Democrat presidential candidate Kamala Harris on Saturday called for legalization of marijuana at the federal level for the purpose of restoring justice.
“It’s time we legalize marijuana at the federal level and restore justice to our communities,” she posted to Twitter Saturday. “Communities of color have been disproportionately impacted by the War on Drugs. We must reverse this trend.”
It’s time we legalize marijuana at the federal level and restore justice to our communities. Communities of color have been disproportionately impacted by the War on Drugs. We must reverse this trend.
— Kamala Harris (@KamalaHarris) April 20, 2019
The message comes on a day celebrated by marijuana proponents, April 20, better known as 4/20.
Harris stated publicly in a February radio interview that she smoked marijuana “a long time ago.”
Q: They say you oppose legalizing weed.
KAMALA HARRIS: That's not true.
Q: I know.
HARRIS: And look, I joke about it — half-joking — half my family’s from Jamaica. Are you kidding me?
Q: Have you ever smoked?
HARRIS: I have. pic.twitter.com/dABtHKPGUG
— Kyle Griffin (@kylegriffin1) February 11, 2019
The current U.S. senator from California has changed her stated view on the issue over the past decade, according to CNN, which reported that in 2010 she opposed legalization. At the time she was serving as San Francisco district attorney. She went on to take the office of California attorney general in 2011 and was elected to the Senate in 2016.
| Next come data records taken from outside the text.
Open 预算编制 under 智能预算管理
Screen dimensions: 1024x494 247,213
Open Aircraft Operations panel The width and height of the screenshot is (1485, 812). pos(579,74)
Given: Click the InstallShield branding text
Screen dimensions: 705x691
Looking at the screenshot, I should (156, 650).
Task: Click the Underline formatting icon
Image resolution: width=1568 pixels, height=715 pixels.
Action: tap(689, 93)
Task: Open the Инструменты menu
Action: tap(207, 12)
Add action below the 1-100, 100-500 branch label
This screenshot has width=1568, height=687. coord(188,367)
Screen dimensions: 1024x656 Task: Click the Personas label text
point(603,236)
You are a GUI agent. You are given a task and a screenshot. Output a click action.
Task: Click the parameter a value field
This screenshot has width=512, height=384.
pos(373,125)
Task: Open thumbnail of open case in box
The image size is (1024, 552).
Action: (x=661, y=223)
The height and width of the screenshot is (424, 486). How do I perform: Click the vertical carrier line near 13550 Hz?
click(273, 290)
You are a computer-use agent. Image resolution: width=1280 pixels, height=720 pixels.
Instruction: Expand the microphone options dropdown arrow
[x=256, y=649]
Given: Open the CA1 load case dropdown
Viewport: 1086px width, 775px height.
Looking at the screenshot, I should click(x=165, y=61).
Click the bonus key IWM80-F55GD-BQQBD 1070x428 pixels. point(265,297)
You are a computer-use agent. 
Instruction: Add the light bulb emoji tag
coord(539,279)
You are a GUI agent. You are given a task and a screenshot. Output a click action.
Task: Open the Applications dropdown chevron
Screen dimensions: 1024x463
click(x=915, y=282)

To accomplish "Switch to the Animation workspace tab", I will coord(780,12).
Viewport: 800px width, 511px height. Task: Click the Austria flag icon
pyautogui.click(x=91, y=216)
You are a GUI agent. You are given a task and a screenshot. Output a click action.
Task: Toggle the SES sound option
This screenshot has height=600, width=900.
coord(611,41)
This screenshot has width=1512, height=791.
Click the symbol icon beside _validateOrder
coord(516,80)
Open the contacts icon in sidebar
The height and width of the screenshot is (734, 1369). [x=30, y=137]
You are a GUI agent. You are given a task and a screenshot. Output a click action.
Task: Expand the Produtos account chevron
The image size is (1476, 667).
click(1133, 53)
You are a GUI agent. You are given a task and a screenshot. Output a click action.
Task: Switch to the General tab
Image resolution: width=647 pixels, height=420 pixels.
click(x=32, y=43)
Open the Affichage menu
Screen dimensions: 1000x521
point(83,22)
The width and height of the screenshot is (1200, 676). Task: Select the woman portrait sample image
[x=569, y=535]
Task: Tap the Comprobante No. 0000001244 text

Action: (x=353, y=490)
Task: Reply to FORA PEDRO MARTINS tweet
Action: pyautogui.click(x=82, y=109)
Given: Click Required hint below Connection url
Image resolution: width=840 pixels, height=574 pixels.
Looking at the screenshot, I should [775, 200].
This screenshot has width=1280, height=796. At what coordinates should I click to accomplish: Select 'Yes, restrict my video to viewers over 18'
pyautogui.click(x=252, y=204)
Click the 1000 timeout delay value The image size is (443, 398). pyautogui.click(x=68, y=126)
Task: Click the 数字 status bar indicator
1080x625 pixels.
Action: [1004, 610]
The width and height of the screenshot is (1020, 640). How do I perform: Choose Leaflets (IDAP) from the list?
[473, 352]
Her new book cited in the CNN report states that she now supports a position similar to some other 2020 Democrat presidential contenders. According to the report, she says in the book that she backs legalization of the drug and clearing convictions for non-violent offenses associated with marijuana. “We need to expunge nonviolent marijuana-related offenses from the records of the millions of people who have been arrested and incarcerated so they can get on with their lives,” she is quoted as saying in her book.
The report added that in 2015 Harris supported ending what she called a “federal ban” on the drug but did not call for full legalization. During a 2014 KCRA interview while she was attorney general of California, she laughed at her political opponent’s support for legalizing recreational marijuana.